Using the material below, print a verbatim copy of every line from the one containing "Stadt Gräfenberg (39, 2331)" through the one containing "CASB (148, 571)", inclusive, and omit the pictures.
[[ Data for this task open ]]
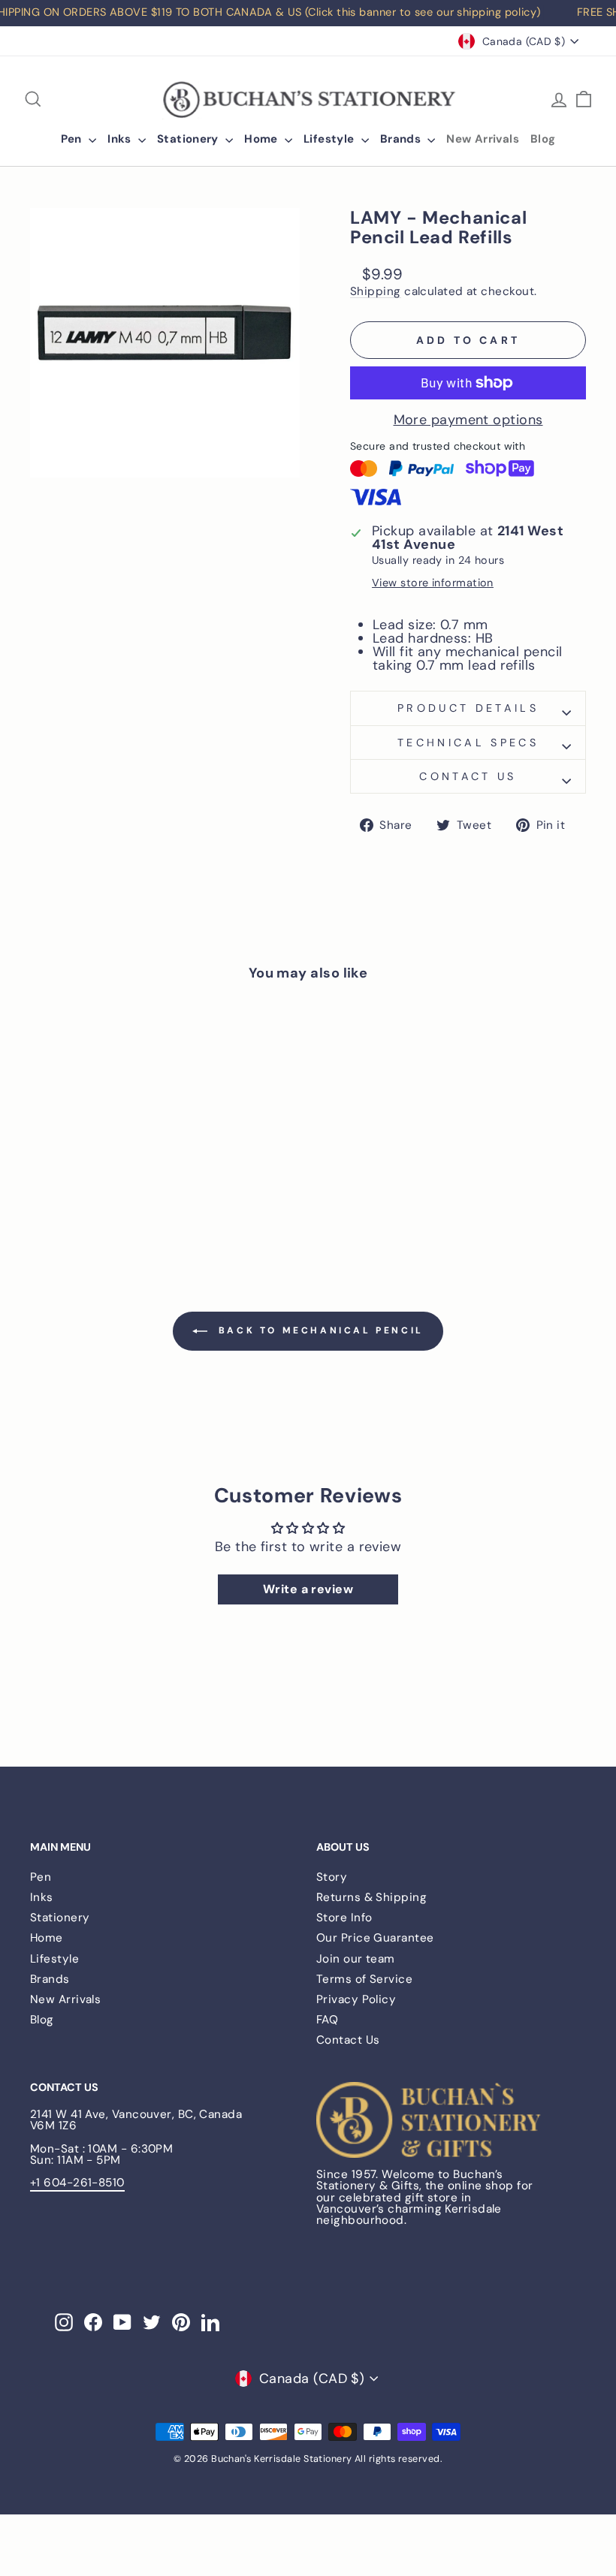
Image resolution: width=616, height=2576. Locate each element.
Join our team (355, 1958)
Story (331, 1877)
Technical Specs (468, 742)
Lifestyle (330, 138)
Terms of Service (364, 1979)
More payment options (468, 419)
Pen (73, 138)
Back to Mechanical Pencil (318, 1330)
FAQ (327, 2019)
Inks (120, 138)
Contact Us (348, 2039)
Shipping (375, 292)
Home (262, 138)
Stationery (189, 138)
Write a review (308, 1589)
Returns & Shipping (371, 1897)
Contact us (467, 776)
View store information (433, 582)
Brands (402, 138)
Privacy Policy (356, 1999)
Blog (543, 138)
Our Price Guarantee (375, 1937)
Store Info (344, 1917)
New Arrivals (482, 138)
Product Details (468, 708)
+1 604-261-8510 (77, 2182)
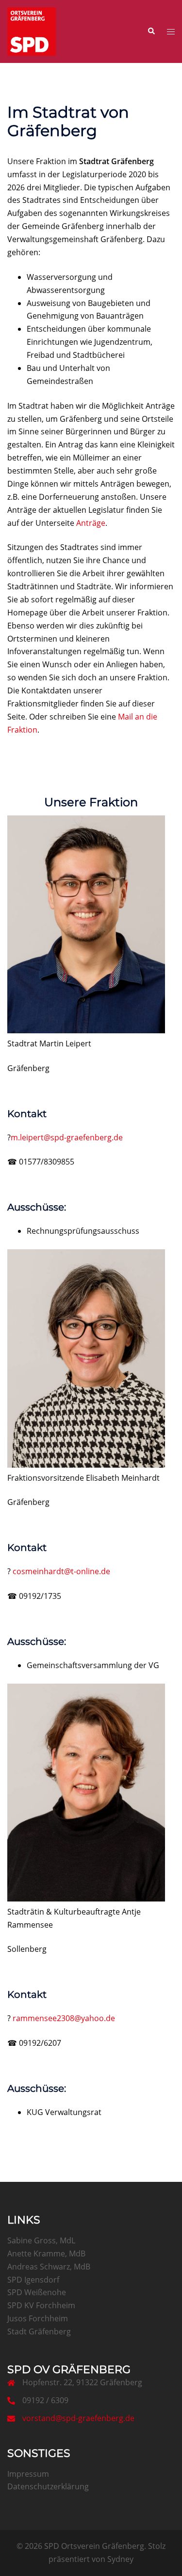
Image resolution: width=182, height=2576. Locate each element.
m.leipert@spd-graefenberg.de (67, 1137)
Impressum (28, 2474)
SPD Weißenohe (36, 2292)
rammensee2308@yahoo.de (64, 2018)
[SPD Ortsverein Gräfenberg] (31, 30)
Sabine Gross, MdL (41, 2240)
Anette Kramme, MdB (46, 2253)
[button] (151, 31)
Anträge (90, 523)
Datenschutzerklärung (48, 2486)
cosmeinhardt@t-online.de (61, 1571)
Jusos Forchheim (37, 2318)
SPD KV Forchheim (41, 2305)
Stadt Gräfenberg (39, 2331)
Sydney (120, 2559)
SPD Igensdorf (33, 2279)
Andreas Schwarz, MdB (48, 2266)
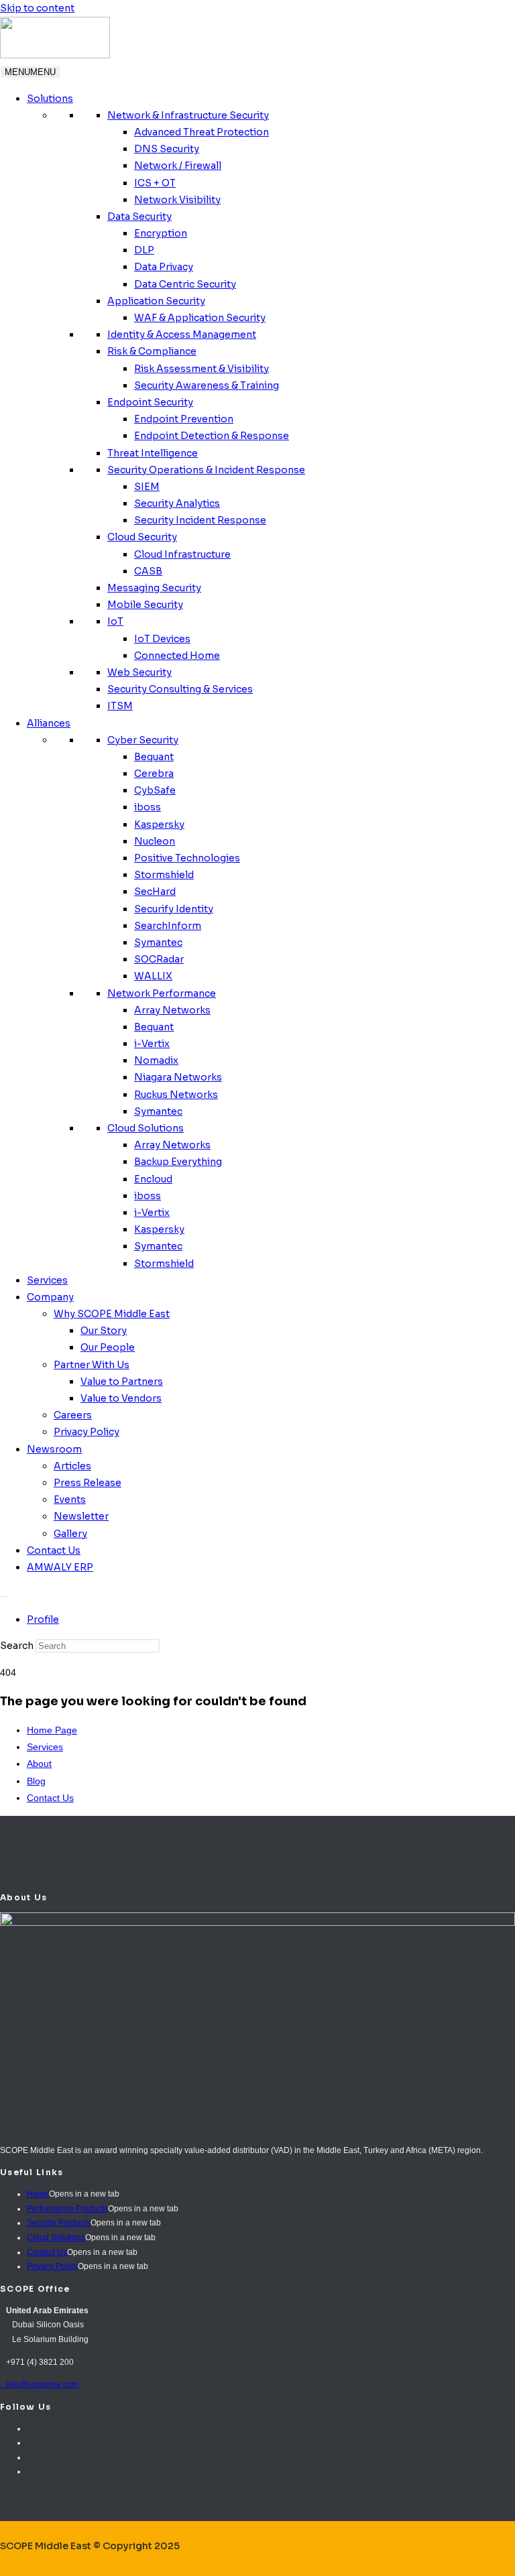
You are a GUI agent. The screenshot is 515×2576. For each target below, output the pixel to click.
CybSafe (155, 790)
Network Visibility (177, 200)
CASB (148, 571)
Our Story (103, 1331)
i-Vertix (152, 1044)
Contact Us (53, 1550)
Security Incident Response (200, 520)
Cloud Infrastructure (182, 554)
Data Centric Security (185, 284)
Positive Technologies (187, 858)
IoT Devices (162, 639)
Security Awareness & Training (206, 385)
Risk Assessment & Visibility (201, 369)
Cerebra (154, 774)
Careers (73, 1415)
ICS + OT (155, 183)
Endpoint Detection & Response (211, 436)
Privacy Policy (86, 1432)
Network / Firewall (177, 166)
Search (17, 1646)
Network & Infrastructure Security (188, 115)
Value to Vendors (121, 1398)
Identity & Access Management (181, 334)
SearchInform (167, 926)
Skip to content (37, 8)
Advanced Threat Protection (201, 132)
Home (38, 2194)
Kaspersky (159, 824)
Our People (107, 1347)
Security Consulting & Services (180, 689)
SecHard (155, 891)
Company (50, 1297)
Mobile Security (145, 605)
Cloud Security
[[ Data for this task closed ]]
* Response
Stadt Gräfenberg (39, 2331)
Sydney (120, 2559)
SPD Igensdorf (33, 2279)
Andreas Schwarz, MdB (48, 2266)
You are a GUI agent. The screenshot is 515×2576. For each target below, output the pixel to click.
CybSafe (155, 790)
Network Visibility (177, 200)
CASB (148, 571)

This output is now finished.